MRRA’s proposed operating budget is $1.6 million, up from the current year’s $1.2 million. The airport’s budget will jump by almost $200,000.
Likewise, electricity costs for the former base have doubled, from $950,000 to almost $1.8 million, partly due to old and inefficient transmission systems, also because many more previously vacant buildings have come on-line during the past year and are being offered for sale or lease.
“It’s still very much a learning curve for us,” MRRA Deputy Director Jeffrey Jordan told the Finance Committee this week. “We’ve taken on a slew of new buildings this year with no history of (their) maintenance costs.”
The full Board of Directors will get the finished budget proposal during its May 22 meeting.
Regarding the deficit, Jordan said the news sounds worse than it is. Various areas of the agency’s revenue ledger are showing improvement over years past, and the Property Committee continues to wade through its list of available properties and prospective tenants or buyers.
Total lease revenues for 2013 will be $1,499,845; projected revenues for 2014 are $1.2 million.
However, MRRA continues to reel from the cumulative effect of the Navy’s disinterest with regard to property maintenance, a deep economic recession during the agency’s formative years, and continuing revenue bond freezes levied almost two years ago by Gov. Paul LePage.
Staffers have also expressed frustration over communication delays when Navy officials in Washingron take furlough days as required by the automatic federal budget cuts known as the “sequester.”
Much of MRRA’s financial woes are the result of having to plow much more money than originally expected into repair and renovation of buildings that the Navy first let languish, and then left behind when the base’s eventual decommissioning became a certainty.
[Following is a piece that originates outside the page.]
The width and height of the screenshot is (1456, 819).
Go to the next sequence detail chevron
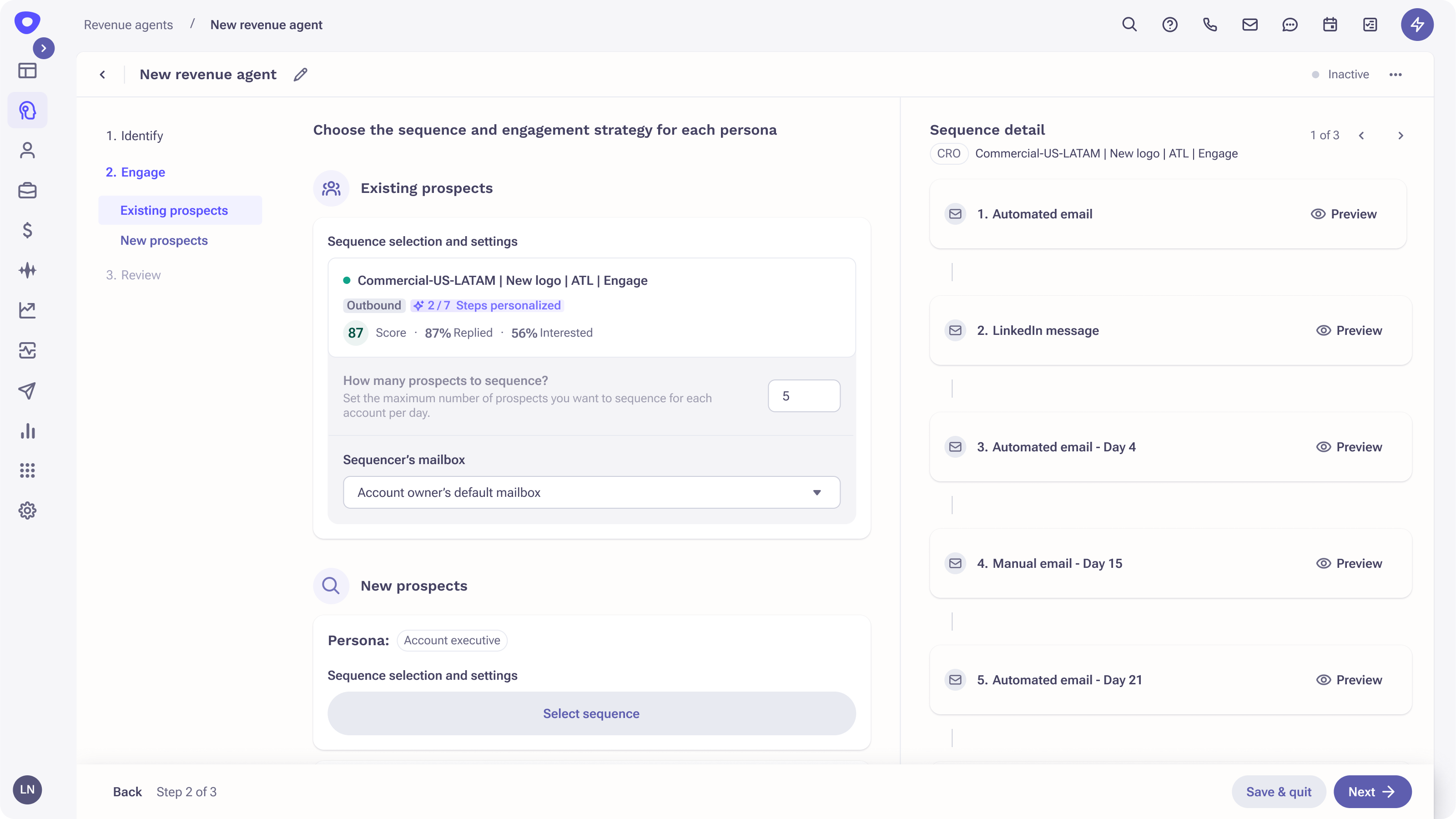point(1401,136)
Additionally, many of the infrastructure systems intrinsic to the base are old and inefficient, requiring total replacement rather than retrofit or upgrading.
For example, Jordan said, heating costs for available or occupied buildings alone can run $40,000 or more per month during the dead of winter.
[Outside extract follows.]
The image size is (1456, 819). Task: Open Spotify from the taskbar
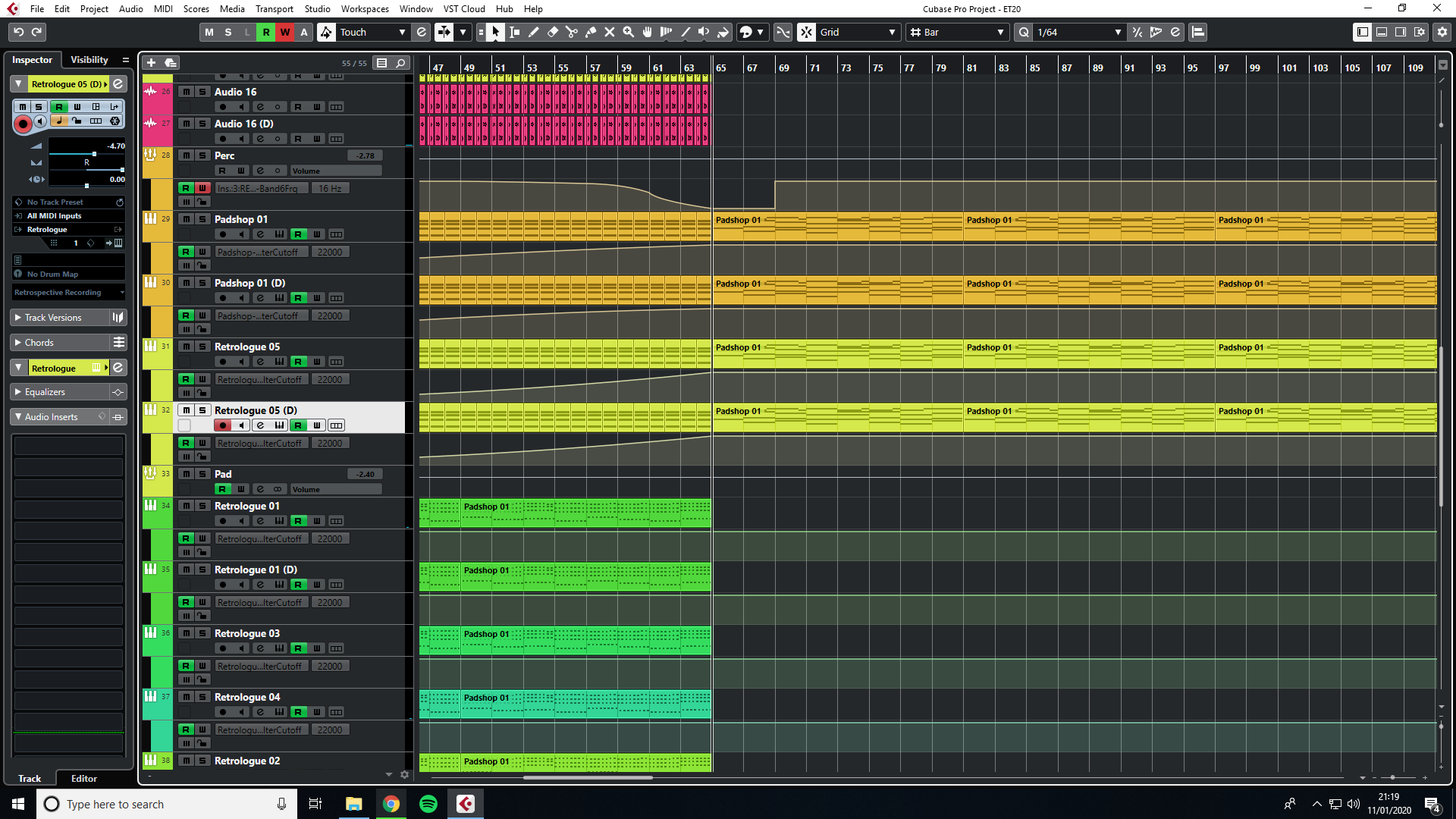coord(428,804)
There are other concerns, as well:
— Grant money from the Office of Economic Adjustment — a division of the Department of Defense that helps communities weather base closures — will begin to phase out next year.
— The U.S. Navy is due a 25 percent share of all lease and sales revenue beyond the first $7 million generated. Jordan expects that threshold to be crossed by September.
— MRRA will pay about $166,000 in property taxes for Kestrel Aeroworks and Goodwill Industries as a one-time expenditure due to lease agreements with both tenants.
Immediate goals are to find large tenants for the old and new hangars currently under construction, and to arrange an updated assessment of building conditions.